Oh, and an important one, heart worm medication. thats the only thing you do not want you dog getting. it is curable, but the cure its self is pricy and can kill your dog in the process. just keep close watch on him. if your worried about people giving him food, then if you have to get a mussle or keep him close to you.


----------



## Ravie (Jul 17, 2008)

eh, my dog is my best friend. and the only time she's on a leash is when we're by a road. but i do agree with what you said. thats how it "should" be, but humans have already corrupted their environment and watching their back is the least we can do. afterall, they are born domestic these days and dont have natural insticts of steering clear of a dumb ass driving on a sidewalk.


----------



## Matt Derrick (Jul 18, 2008)

Widerstand said:


> Show me a health train hopping dog and Ill show you the worlds most shocked person.



hahaha...


----------



## Ravie (Jul 18, 2008)

Widerstand said:


> Show me a health train hopping dog and Ill show you the worlds most shocked person.

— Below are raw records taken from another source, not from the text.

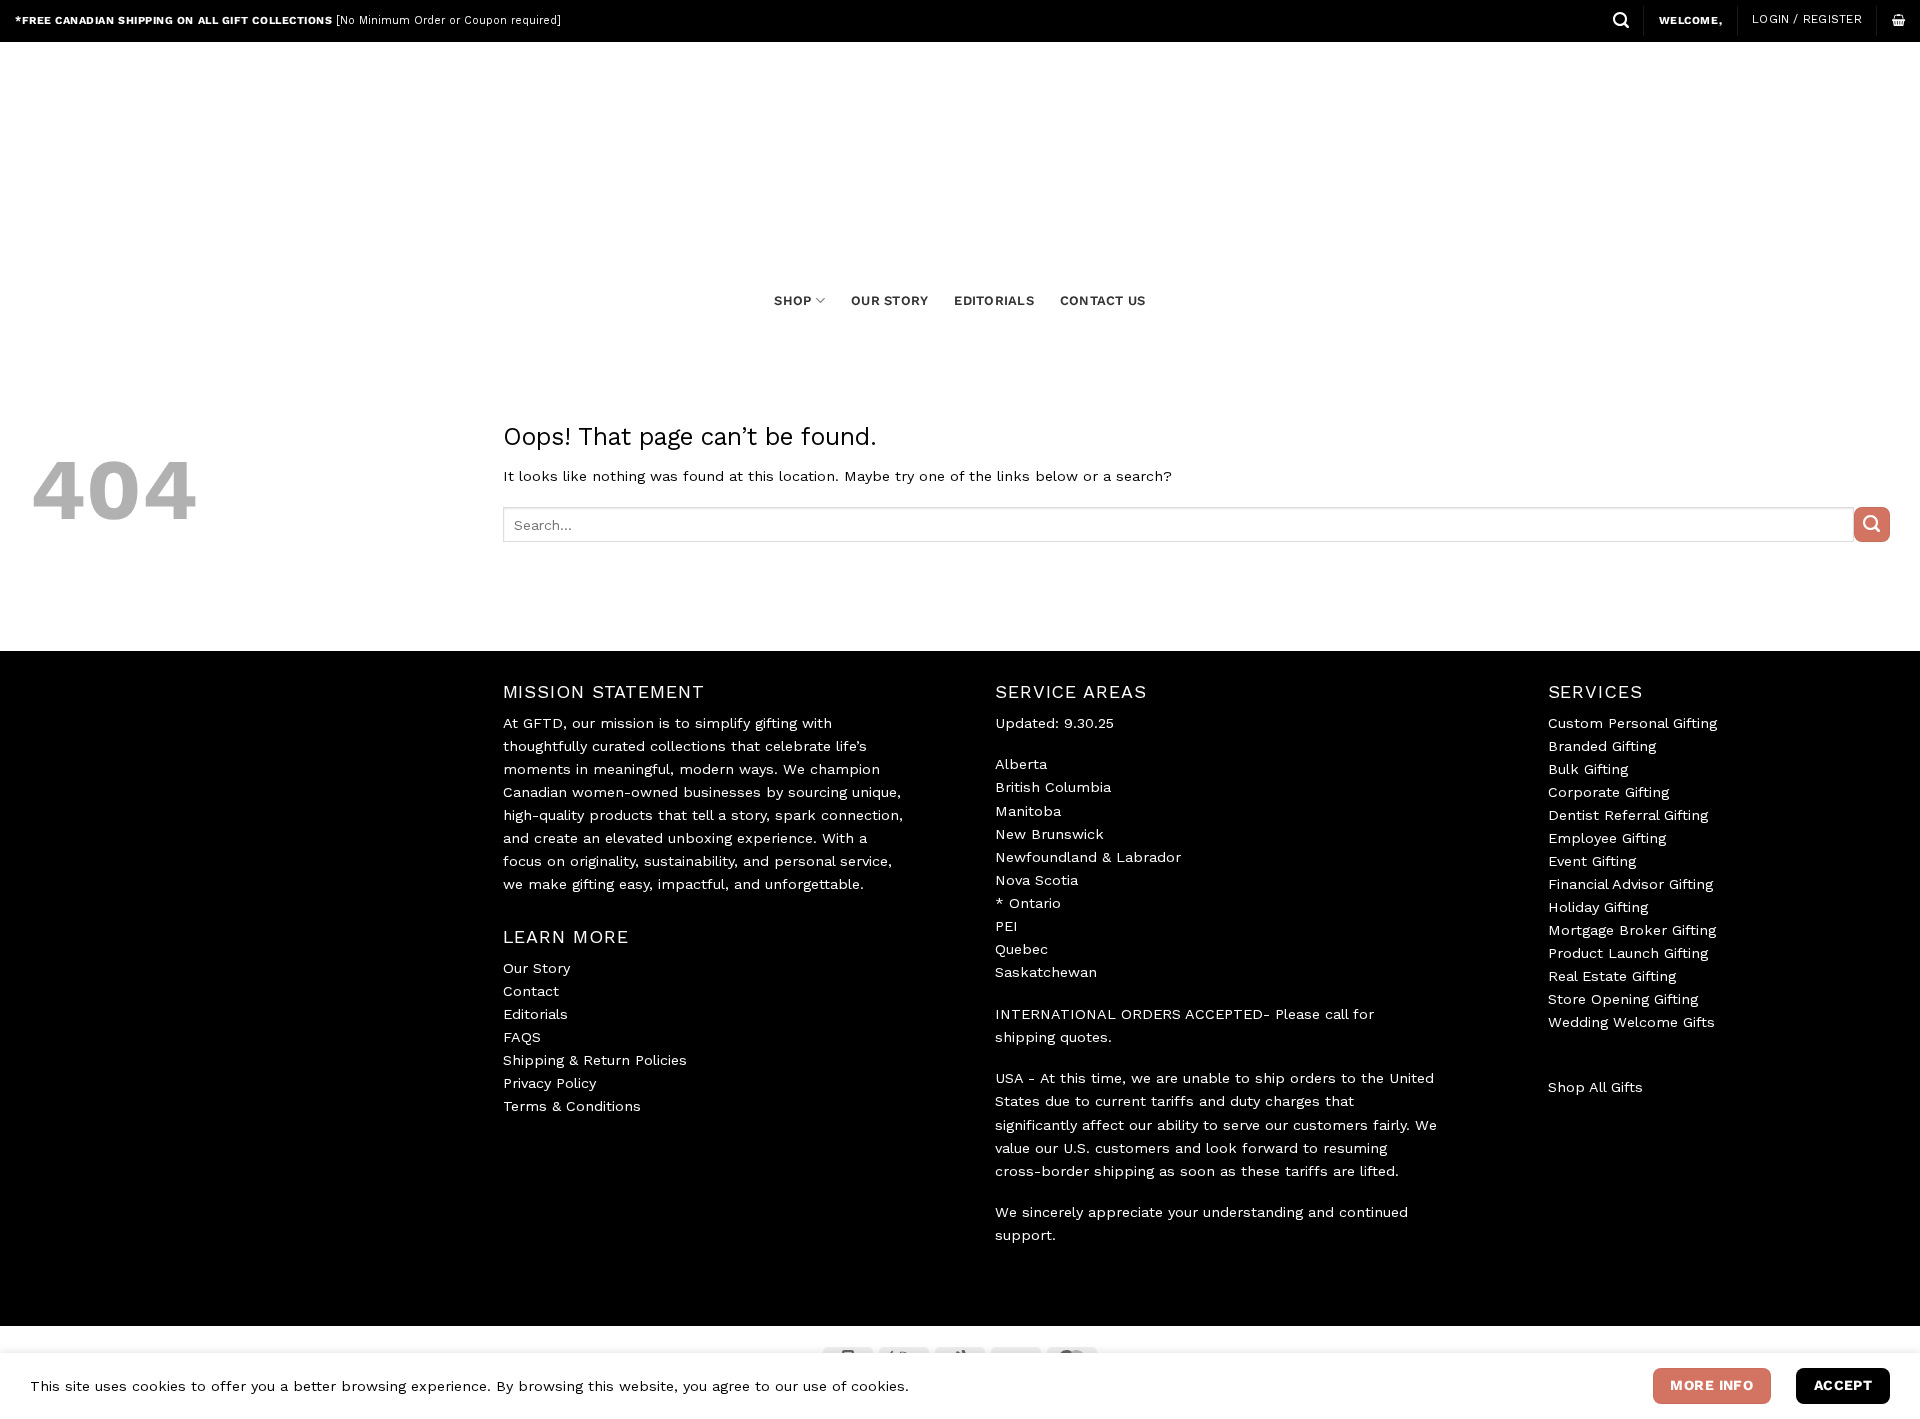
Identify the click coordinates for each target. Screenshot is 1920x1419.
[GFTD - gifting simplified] (960, 141)
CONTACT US (1103, 300)
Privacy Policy (549, 1083)
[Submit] (1872, 525)
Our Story (536, 968)
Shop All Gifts (1595, 1087)
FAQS (522, 1037)
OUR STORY (889, 300)
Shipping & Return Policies (595, 1060)
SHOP (792, 300)
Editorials (535, 1014)
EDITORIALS (994, 300)
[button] (1621, 20)
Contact (531, 991)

im not a train hopper. i hitch. for the sake of my dog...and because im accident prone...


----------



## finn (Jul 20, 2008)

I was wondering how a trainhopper would protect a dog's hearing.


----------



## Ravie (Jul 20, 2008)

haha duh, just buy doggy ear muffs!


----------



## finn (Jul 20, 2008)

Heh, i just looked them up, hearing protectors made for hunting dogs. Pricey. But I've never seen a trainhopper with one.


----------



## soreusrex (Jul 29, 2008)

don't forget sneaky groundscoring. america loves em chicken bones on the sidewalks.


----------



## enocifer (Oct 24, 2008)

My dog has been lactating for the past months, but she's not pregnant. Her nipples are swollen, though. Anybody ever hear of anything like this? Also, she's chewing her back legs and the fur's turning from white to brown. Does that sound like mange? Any advice would be helpful.


----------



## dirty_feet (Oct 24, 2008)

Widerstand said:


> Show me a health train hopping dog and Ill show you the worlds most shocked person.

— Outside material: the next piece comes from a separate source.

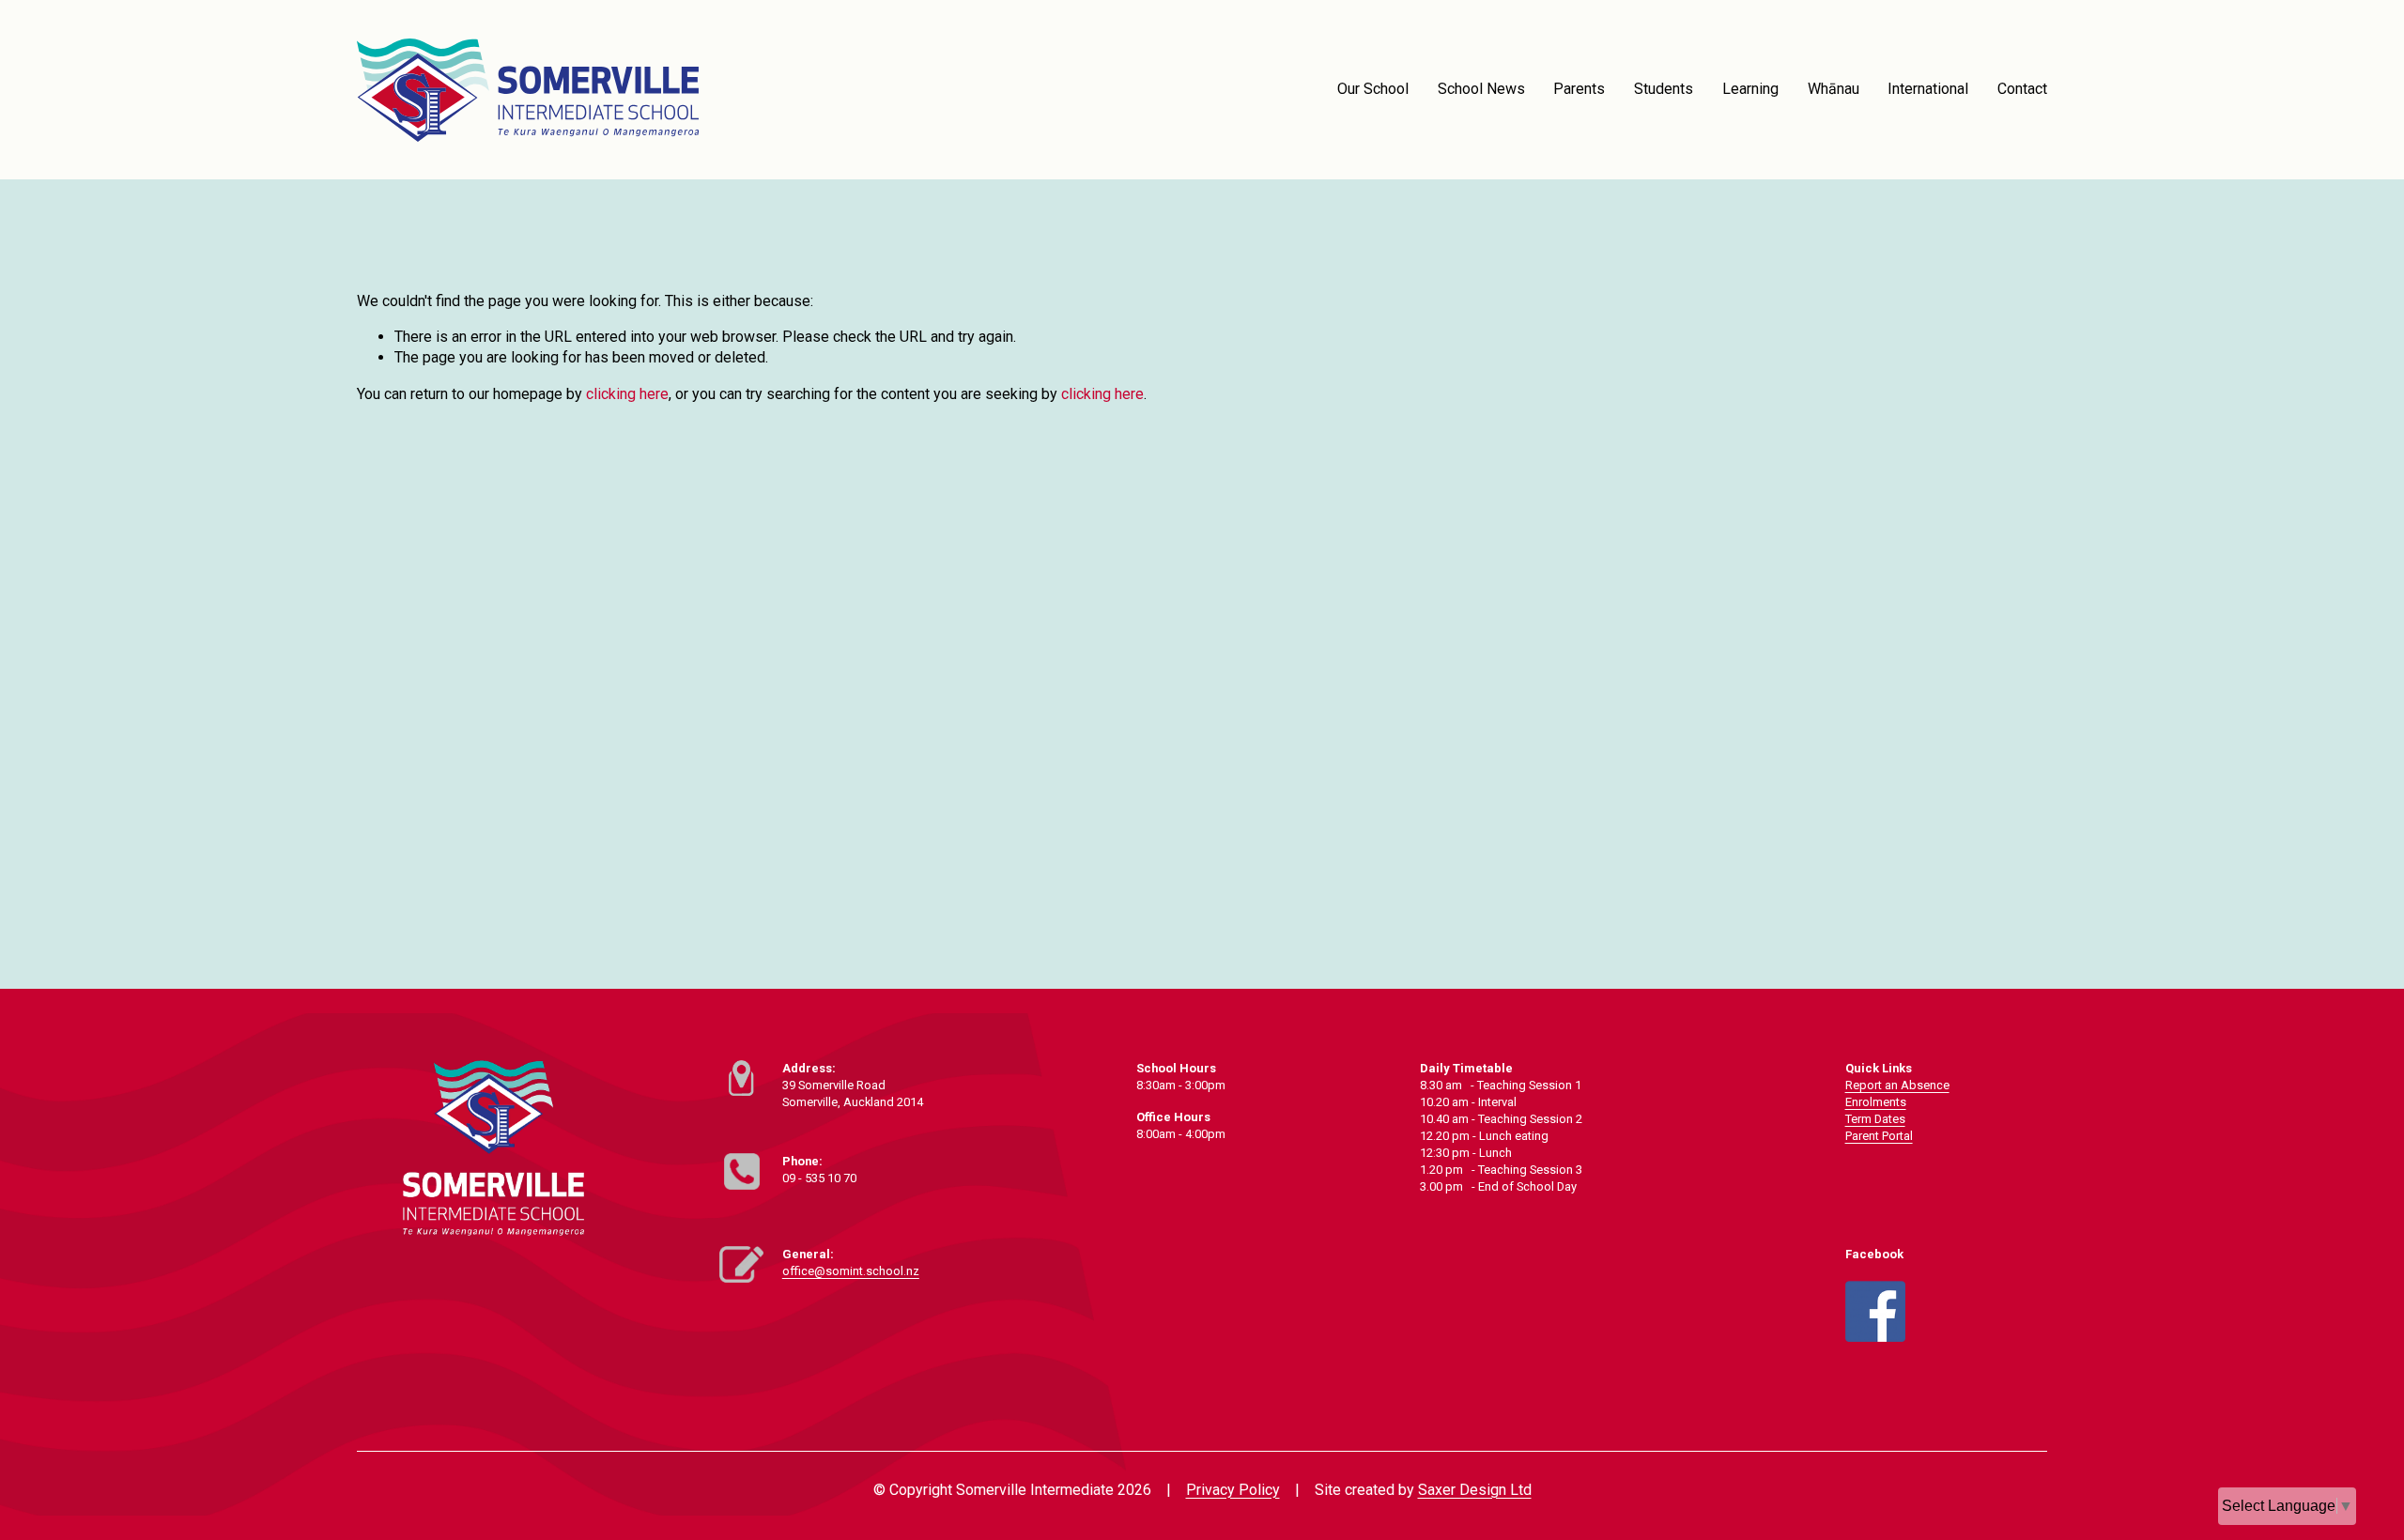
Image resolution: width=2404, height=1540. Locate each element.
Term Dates (1875, 1119)
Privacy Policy (1233, 1490)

AHahahAha!!! That's good stuff. 

I put nutritional yeast and garlic in my dog's food during the winter. When I was hiking I met a few hikers that had their dogs with them. One hiker I met gave his dog electrolytes - he got them from a farm supply store for herding, working and hunting dogs. Didn't weigh much and it was gravy like when adding water so it was a healthy addition to the dogs load in the saddle bags. That dog hiked for two months and the as much as some of these kids have their dogs out and about - I'd highly recommend a big ol' bucket of that stuff. At least nutty yeast from bulk if you can't afford the electros. Just a pinch though on the food - a lil' sprankle.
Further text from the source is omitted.